Sereli turned with him and shrugged. Ahead of them, crouching by a small pool, was Tonar. ‘She’s been like that ever since we dragged you up here. Took some doing, too.’

‘Sorry.’

‘No problem.’

She flashed him a smile, then leaned over and gave him a quick kiss. ‘I wonder where Kettle is,’ she said, and her hand trailed down his body, and she came and stood close to him, pressing her body into his, and he could feel her heat and found himself responding to it.

Wait. He had felt like this before. The House of the Mothers of Jade… he pulled away from Sereli, ignoring the hurt look on her face. ‘What is she doing?’ he said again, pointing at Tonar. Sereli made a face. ‘Staring at the water?’

Gorel shook his head. There was an air of enchantment in the air, of sorcery. He strode to the small pool and stood looking down. Tonar hadn’t moved. He put his hand on her shoulder, gently, and said, ‘What is it?’

She didn’t reply. She was frozen, and suddenly he was concerned. He shook her. Still she did not respond. ‘Tonar?’

Nothing.

He stared down at the water. The surface was calm and smooth, reflecting back at him his own face. He stared into his mirror-image’s eyes, seeing them like dark pools, opening before him, showing him –

The surface was smooth and calm like a mirror.

A mirror.

His eyes were pools, his eyes were mirrors, reflecting back his own image to him. He stared into his own eyes, could not tear away. His image disappeared, and in its stead –

He was walking through the palace grounds of Goliris. All around him the leaves were falling, and the great building rose before him, dark and forbidding but home, to him it had always been home, right up to the point he was kidnapped and sent across the World… he was walking through the grounds and met nothing living. The leaves fell down and the ground was covered in their rotting remains. He came to the palace doors and they were open. He stepped into the Great Hall and there were shadows inside, whispering, and the air smelled disused and abandonment. He tried to shake himself away from the image and couldn’t. When he closed his eyes he could smell the jasmine, the frangipani, hear the trickling of a brook somewhere nearby, but he could not wake up. When he opened his eyes he was standing in the Great Hall of Goliris and there was nobody there.
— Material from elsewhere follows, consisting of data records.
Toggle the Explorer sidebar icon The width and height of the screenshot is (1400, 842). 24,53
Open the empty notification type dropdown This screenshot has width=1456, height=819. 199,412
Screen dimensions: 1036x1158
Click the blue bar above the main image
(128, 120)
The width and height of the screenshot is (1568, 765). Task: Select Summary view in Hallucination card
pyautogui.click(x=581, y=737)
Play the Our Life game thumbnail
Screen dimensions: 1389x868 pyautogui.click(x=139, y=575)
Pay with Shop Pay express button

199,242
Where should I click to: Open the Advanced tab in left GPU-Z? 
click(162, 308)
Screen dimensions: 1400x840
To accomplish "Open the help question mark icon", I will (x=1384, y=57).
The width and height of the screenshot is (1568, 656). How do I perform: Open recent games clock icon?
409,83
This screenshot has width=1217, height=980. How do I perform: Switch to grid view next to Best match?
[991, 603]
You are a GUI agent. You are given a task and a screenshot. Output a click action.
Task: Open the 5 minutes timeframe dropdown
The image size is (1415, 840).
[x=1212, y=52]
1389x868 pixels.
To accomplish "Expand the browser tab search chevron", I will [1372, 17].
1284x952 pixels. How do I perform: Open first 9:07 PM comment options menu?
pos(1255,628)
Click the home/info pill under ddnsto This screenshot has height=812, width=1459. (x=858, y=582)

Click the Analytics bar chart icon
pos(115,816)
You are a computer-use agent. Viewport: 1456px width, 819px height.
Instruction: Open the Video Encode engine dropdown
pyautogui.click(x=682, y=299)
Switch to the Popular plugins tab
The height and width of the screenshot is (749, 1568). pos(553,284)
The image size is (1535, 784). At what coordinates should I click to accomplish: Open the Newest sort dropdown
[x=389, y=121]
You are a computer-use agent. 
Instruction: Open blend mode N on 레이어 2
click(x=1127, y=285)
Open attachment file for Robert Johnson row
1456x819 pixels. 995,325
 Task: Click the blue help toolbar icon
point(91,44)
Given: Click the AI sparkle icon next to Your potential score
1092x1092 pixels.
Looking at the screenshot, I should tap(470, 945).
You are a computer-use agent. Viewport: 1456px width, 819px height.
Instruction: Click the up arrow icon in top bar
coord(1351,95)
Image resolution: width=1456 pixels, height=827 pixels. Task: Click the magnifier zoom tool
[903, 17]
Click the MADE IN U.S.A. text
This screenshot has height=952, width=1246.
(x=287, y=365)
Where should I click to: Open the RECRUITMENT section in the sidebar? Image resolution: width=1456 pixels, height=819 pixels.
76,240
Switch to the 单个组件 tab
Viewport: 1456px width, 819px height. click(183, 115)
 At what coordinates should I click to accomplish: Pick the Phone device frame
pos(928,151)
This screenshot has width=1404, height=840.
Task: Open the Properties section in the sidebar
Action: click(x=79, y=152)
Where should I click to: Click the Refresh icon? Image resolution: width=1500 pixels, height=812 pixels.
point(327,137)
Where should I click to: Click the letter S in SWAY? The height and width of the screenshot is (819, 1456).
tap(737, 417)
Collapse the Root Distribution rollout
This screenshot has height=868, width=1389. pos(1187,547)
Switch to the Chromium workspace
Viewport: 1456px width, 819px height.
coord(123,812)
He stepped towards the throne and saw himself.

He was sitting on the throne, an aged, aged man, his arms on the throne withered, his eyes blind, dark like two subterranean pools. He approached this image of himself and knelt down, and tears came into his eyes. How can I come back? He pleaded to his old self on the throne. How can I avenge what had been done if I am not there, if I am destined to wander the World forever, never to return home?

His other self did not reply. Blind eyes stared into the darkness. At last, a voice like the stirring of dead leaves, speaking in his head. What do you do, Gorel of Goliris? Do you really seek your home? Or are you content with your life, a hired hand, a hired gun, crawling through the swamps of the World like a lizard, like a snake, crawling on your belly in the mud? Tell me true.